My answer makes some additional assumptions:
- using JPA 2.1, you could make use of an entity graph to conditionally fetch parts of your entity either lazy or eager.
- using JAX-RS with Jackson JSON provider, you could use
@JsonView
to do the same for rendering your objects to JSON.

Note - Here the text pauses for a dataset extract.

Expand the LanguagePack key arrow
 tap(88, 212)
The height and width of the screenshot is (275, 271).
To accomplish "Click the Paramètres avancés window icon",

Consider the following example: A user has a set of roles. Roles are fetched lazy by default and don't need to be rendered in JSON. But in some situations you want them to be fetched eager, because you want them to be rendered in JSON.
@Entity
@NamedQueries({
@NamedQuery(name = "User.byName", query = "SELECT u FROM User u WHERE u.name = :name"),
@NamedQuery(name = "Users.all", query = "SELECT u FROM User u ORDER BY u.name ASC")
})
@NamedEntityGraph(name = "User.withRoles", attributeNodes = {
@NamedAttributeNode("roles") // make them fetched eager
})
public class User implements Serializable {
public static interface WithoutRoles {}
public static interface WithRoles extends WithoutRoles {}
@Id
private Long id;
@Column(unique = true, updatable = false)
private String name;
@ManyToMany // fetched lazy by default
@JoinTable(/* ... */)
private Set<Role> roles;
public String getName() {
return name;
}
public void setName(String name) {
this.name = name;
}
// include in JSON only when "@JsonView(WithRoles.class)" is used:
@JsonView(WithRoles.class)
public Set<Role> getRoles() {
if (roles == null)
roles = new HashSet<>();
return roles;
}
public void setRoles(Set<Role> roles) {
this.roles = roles;
}
}
@Entity
public class Role implements Serializable {
/* ... */
}
Here's the code for loading a user, either with or without the roles:
public User getUser(String name, boolean withRoles) {
TypedQuery<User> query = entityManager.createNamedQuery("User.byName", User.class)
.setParameter("name", name);
if (withRoles) {
EntityGraph<User> graph = (EntityGraph<User>) entityManager.createEntityGraph("User.withRoles");
query.setHint("javax.persistence.loadgraph", graph);
}
try {
return query.getSingleResult();
} catch (NoResultException e) {
return null;
}
}
public List<User> getAllUsers() {
return entityManager.createNamedQuery("Users.all", User.class)
.getResultList();
}
And now the REST resource:
@RequestScoped @Path("users")
public class UserResource {
private @Inject UserService userService;
// user list - without roles
@GET @Produces(MediaType.APPLICATION_JSON)
@JsonView(User.WithoutRoles.class)
public Response getUserList() {
List<User> users = userService.getAllUsers();
return Response.ok(users).build();
}
// get one user - with roles
@GET @Path("{name}") @Produces(MediaType.APPLICATION_JSON)
@JsonView(User.WithRoles.class)
public Response getUser(@PathParam("name") String name) {
User user = userService.getUser(name, true);
if (user == null)
throw new NotFoundException();
return Response.ok(user).build();
}
}
So, on the persistence side (JPA, Hibernate) you can use lazy fetching to prevent loading parts of your entity, and on the web tier (JAX-RS, JSON) you can use @JsonView
to decide what parts should be processed in the (de-)serialization of your entities.